UN FIGLIO PER L’ALTRO: LA SAGA DEGLI INDIANI OJIBWE


 

Storie di formazione, tradizioni ataviche, passioni e rivalse nel romanzo della scrittrice statunitense ambientato in una riserva del North Dakota.


In un incipit fulminante (43 righe) viene descritto il dramma da cui prende le mosse l’ultimo romanzo di Louise Erdrich, LaRose (Feltrinelli, 2016), ambientato, come i due precedenti, fra gli indiani Ojibwe del Nord Dakota: un colpo di fucile abbatte (per errore?) il piccole, vitale, fantasioso Dusty Ravich, dai capelli biondo bruciato come il maestoso cervo cui la pallottola era destinata e due famiglie precipitano nella spirale asfissiante del rancore e del rimorso.

A Landreaux Iron – cattolico osservante, ex bevitore (era ubriaco quando ha sparato? Una tragica costante nel libro l’alcolismo), fisioterapista, sciamano ojibwe – e alla moglie Emmaline – esile, bella, torbidi occhi verdi da lupa, madre affettuosa e insegnante in una scuola-convitto – non resta che adempiere all’atavica tradizione (nessuno la metterà in discussione) e cedere il proprio figlio coetaneo LaRose ai genitori di Dusty, Peter – agrimensore ossessionato dall’apocalisse di fine millennio in cui si colloca la storia… banche in default, telefoni, aerei, satelliti spariti: opportuno far riserva di coperte, fucili, farina, rhum e fonti energetiche alternative – e Nola, la sorella(stra) “pallida” di Emmaline: bionda, elusiva, occhi neri e spietati, passionale e incapace di elaborare il lutto.

Il piccolo – curioso, altruista, buffo, affascinato dagli oggetti – personaggio straordinario insieme alla cugina/sorellastra Maggie Ravich (dura e inaccessibile, subdola e selvaggia, dagli occhi obliqui “di un oro che tirava al nero quando si arrabbiava” ma capace di amare, soprattutto il nuovo fratello: sarà un caso, ma si chiama come… provate a scoprirlo, il gatto è animale totemico per i Sioux e i Comanche) possiede un nome “innocente e poderoso”, magico talismano contro l’ignoto e le energie negative dell’Universo, giunto a lui attraverso quattro generazioni del ceppo femminile indiano di Emmaline (solo in parte di Nola, figlia di un’altra donna del comune padre Billy Peace) la cui declinazione/descrizione, all’interno del romanzo, ne costituisce l’anima più profonda e riuscita.

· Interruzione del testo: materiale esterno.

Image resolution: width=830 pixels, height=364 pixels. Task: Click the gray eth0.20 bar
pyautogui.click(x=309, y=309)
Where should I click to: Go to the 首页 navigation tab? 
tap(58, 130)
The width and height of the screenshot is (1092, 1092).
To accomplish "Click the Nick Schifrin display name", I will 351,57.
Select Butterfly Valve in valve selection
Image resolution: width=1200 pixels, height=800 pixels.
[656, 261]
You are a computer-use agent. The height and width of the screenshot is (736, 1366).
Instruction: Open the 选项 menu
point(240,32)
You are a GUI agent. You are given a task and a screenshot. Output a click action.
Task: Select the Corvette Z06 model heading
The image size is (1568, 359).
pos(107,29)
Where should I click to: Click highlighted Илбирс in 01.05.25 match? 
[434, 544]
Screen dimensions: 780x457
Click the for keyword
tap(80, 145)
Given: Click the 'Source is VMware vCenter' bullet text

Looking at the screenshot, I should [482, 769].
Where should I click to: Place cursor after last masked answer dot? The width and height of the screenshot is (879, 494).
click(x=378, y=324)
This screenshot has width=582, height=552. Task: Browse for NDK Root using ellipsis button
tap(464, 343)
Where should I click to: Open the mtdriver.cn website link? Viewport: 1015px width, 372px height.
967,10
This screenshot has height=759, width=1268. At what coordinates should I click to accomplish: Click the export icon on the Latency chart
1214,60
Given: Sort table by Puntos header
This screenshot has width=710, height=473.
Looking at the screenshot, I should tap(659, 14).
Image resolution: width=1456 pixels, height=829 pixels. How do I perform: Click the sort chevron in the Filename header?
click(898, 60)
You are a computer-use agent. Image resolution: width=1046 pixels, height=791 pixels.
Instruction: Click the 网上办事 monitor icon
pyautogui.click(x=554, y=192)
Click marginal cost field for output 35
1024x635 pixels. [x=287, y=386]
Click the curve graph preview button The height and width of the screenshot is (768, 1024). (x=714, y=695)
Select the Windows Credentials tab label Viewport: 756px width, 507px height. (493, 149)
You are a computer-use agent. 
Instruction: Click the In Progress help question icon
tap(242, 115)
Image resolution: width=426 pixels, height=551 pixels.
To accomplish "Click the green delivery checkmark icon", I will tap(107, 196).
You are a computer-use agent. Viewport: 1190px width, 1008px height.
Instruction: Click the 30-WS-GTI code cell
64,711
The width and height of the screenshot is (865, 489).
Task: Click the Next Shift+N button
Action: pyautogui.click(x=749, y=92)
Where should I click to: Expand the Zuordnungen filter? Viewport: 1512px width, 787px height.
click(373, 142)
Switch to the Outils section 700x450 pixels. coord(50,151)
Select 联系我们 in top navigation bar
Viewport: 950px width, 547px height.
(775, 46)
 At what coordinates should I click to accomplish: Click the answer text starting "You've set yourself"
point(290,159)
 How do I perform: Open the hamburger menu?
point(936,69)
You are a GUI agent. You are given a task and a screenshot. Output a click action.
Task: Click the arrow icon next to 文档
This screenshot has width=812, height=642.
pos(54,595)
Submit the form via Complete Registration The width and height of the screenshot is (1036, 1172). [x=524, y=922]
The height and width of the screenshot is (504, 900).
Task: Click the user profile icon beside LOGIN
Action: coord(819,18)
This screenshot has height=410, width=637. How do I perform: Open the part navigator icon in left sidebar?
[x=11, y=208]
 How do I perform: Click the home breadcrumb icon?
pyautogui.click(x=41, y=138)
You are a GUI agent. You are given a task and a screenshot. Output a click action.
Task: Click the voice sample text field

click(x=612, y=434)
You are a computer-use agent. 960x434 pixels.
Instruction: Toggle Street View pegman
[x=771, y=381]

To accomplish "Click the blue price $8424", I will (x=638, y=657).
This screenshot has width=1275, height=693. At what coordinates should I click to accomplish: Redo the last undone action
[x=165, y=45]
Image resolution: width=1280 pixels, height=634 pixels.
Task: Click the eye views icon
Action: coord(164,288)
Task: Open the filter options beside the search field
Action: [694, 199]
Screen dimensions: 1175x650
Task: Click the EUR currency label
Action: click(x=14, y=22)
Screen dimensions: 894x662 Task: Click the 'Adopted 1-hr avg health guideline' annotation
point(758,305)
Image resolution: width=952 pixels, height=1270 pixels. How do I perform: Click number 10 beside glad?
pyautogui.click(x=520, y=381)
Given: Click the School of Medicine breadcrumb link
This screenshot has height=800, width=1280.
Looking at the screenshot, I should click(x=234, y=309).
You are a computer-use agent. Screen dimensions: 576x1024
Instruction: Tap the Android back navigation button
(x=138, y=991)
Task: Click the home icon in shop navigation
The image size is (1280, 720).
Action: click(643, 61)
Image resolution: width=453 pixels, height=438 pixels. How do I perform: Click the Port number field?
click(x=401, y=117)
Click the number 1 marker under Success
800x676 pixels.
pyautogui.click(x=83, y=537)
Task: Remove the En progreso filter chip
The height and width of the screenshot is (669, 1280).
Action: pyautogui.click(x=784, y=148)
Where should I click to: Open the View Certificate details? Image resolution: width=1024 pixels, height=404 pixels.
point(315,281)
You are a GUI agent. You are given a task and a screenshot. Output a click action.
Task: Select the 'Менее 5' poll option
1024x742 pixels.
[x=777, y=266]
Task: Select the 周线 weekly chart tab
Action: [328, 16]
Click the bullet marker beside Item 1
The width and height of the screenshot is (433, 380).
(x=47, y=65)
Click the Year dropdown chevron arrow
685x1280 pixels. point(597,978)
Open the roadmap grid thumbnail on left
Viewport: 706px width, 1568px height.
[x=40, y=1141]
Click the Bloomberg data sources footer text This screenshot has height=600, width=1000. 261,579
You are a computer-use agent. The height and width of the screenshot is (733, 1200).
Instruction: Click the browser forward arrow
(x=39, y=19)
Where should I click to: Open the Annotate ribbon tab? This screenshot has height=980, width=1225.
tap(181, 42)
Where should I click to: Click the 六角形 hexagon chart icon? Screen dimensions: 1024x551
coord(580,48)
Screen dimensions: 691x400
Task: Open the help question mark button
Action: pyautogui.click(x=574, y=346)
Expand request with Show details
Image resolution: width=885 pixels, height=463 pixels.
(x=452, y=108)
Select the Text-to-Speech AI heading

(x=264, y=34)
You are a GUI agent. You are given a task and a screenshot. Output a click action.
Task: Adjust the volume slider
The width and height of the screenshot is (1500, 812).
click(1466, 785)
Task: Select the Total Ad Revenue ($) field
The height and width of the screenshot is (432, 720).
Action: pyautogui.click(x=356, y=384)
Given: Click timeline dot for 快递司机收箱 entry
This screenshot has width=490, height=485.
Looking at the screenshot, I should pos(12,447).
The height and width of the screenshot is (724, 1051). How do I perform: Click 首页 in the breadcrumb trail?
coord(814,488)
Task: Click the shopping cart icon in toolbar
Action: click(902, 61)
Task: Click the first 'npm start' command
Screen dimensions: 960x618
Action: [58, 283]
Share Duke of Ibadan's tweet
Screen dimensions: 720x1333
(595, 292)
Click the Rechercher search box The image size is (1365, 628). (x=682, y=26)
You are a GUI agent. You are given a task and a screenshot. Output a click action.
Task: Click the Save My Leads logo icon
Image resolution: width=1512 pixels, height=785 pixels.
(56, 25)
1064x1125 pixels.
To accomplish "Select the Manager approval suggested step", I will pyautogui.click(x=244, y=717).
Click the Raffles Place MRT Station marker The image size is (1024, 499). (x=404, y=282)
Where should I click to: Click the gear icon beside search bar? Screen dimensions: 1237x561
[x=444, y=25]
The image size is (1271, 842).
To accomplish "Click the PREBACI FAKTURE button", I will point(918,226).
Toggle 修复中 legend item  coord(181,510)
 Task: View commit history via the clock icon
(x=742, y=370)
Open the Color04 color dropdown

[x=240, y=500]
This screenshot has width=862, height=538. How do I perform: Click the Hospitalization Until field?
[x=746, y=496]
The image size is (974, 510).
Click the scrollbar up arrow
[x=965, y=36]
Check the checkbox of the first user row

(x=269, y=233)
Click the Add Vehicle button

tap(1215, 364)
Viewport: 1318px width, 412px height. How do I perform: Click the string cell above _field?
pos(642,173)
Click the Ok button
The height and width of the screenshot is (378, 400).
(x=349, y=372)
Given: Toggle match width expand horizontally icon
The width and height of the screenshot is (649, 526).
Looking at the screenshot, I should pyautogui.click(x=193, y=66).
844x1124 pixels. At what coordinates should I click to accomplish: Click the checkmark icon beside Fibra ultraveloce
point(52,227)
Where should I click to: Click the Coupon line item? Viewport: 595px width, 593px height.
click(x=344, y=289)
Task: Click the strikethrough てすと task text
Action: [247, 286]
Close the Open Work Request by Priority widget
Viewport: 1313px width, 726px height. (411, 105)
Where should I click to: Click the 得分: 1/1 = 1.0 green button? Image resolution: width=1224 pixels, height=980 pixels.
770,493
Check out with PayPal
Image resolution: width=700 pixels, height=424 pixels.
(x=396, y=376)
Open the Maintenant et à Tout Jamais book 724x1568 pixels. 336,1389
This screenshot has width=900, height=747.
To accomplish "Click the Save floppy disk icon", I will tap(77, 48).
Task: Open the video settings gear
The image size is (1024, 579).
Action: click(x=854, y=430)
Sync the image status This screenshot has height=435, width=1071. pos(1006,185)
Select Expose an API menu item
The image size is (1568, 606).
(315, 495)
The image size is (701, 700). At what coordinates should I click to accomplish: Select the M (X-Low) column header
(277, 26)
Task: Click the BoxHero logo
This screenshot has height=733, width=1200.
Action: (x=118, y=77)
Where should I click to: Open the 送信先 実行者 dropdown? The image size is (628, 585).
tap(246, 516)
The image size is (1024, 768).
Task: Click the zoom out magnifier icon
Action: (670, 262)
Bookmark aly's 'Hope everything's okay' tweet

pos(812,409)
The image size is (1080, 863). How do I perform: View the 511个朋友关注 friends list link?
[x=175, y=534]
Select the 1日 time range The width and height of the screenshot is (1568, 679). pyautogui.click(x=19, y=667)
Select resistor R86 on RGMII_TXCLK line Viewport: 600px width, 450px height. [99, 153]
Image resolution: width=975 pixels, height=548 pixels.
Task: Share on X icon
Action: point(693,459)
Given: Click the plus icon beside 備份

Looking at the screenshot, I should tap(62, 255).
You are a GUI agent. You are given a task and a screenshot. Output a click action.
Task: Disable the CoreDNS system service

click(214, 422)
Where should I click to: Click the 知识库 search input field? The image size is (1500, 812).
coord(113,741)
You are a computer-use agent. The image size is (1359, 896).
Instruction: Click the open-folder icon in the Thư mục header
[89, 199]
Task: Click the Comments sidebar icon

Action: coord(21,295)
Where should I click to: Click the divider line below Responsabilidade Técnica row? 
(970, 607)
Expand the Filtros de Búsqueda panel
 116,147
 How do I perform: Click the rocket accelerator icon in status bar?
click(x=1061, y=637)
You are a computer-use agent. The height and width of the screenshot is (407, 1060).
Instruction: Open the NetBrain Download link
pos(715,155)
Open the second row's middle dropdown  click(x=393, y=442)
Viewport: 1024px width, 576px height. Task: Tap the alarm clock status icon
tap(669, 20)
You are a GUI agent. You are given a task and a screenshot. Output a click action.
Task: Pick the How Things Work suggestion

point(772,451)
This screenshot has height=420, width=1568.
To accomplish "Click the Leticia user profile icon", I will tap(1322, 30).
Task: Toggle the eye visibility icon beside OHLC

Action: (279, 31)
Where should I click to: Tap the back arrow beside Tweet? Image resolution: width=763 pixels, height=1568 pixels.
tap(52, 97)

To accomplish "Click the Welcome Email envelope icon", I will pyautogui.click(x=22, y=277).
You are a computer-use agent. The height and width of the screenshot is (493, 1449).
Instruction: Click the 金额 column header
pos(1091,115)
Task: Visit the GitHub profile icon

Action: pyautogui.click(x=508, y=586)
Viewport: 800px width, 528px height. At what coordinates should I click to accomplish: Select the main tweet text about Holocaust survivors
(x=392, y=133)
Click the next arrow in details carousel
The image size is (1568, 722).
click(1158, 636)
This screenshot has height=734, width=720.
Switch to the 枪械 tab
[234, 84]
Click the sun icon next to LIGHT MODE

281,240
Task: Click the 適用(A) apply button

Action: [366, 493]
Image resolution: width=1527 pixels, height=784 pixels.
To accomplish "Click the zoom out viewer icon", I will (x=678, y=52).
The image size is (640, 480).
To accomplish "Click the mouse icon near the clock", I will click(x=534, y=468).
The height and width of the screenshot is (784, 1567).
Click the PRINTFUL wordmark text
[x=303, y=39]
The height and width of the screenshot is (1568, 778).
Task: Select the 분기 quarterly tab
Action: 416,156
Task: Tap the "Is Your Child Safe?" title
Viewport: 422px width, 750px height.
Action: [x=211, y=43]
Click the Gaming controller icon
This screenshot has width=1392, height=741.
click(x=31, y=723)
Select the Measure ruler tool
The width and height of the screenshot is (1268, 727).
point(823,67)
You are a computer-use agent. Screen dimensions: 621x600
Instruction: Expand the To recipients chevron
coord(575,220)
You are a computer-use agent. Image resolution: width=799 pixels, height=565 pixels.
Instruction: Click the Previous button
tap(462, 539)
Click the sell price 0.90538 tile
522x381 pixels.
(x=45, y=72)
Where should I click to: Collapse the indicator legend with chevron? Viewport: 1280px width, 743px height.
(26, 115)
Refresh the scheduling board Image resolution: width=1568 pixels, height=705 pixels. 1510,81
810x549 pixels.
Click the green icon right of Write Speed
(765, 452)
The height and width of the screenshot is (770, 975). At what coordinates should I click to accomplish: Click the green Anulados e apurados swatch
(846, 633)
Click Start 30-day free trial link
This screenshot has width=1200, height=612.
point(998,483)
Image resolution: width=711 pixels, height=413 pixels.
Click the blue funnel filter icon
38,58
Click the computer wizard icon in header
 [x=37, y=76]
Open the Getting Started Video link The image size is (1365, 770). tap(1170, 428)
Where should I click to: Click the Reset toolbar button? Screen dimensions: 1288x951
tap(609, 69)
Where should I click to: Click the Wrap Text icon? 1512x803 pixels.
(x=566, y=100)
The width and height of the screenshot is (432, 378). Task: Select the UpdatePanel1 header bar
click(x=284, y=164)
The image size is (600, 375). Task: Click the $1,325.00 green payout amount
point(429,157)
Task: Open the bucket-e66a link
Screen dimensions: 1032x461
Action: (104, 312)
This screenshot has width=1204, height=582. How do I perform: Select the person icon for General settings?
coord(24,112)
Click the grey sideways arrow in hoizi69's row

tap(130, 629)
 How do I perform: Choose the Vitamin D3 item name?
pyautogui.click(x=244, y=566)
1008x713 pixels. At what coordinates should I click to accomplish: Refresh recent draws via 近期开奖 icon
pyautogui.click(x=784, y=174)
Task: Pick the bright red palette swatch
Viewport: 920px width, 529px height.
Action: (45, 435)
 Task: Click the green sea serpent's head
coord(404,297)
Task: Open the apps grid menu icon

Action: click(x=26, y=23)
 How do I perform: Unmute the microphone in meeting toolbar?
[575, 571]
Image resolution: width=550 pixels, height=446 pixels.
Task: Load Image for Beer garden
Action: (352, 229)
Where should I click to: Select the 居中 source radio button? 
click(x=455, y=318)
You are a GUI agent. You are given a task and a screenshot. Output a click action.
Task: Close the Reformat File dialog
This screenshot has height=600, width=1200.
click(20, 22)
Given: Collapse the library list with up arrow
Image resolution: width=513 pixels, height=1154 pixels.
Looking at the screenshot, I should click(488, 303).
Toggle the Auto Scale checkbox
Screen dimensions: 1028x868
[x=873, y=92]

Così se la prima LaRose, comprata da un mercante a metà dell’800 e riscattata dal futuro marito, ha imparato a piazzare trappole ed intrecciare stuoie di canna, a pescare, sparare, interpretare la voce del vento e i versi degli uccelli, a stagionare il tabacco, conciare le pelli e scuoiare un caribù nelle foreste di rosse betulle, sviluppando la facoltà di “sognare, tornare da un sogno, cambiare il sogno o restare nel sogno per salvarsi la vita”, la figlia, in un lento processo di emancipazione/integrazione, frequenta scuole in Pennsylvania contrarie alle tesi di F. Baum (che sarà stato pure l’autore del Meraviglioso mago di Oz ma, sull’”Aberdeen Saturday Pioneer” del 1888, definì i Pellerossa “un branco di cani bastardi piagnucolosi che vanno annientati secondo la giustizia della civiltà bianca”) e cresce nella lezione – solo all’apparenza più tollerante, in realtà cinicamente paternalistica – che “la salvezza consiste nell’immergere gli Indiani nella civiltà occidentale e farveli aderire sino ad uccidere l’indiano che è in ciascuno”.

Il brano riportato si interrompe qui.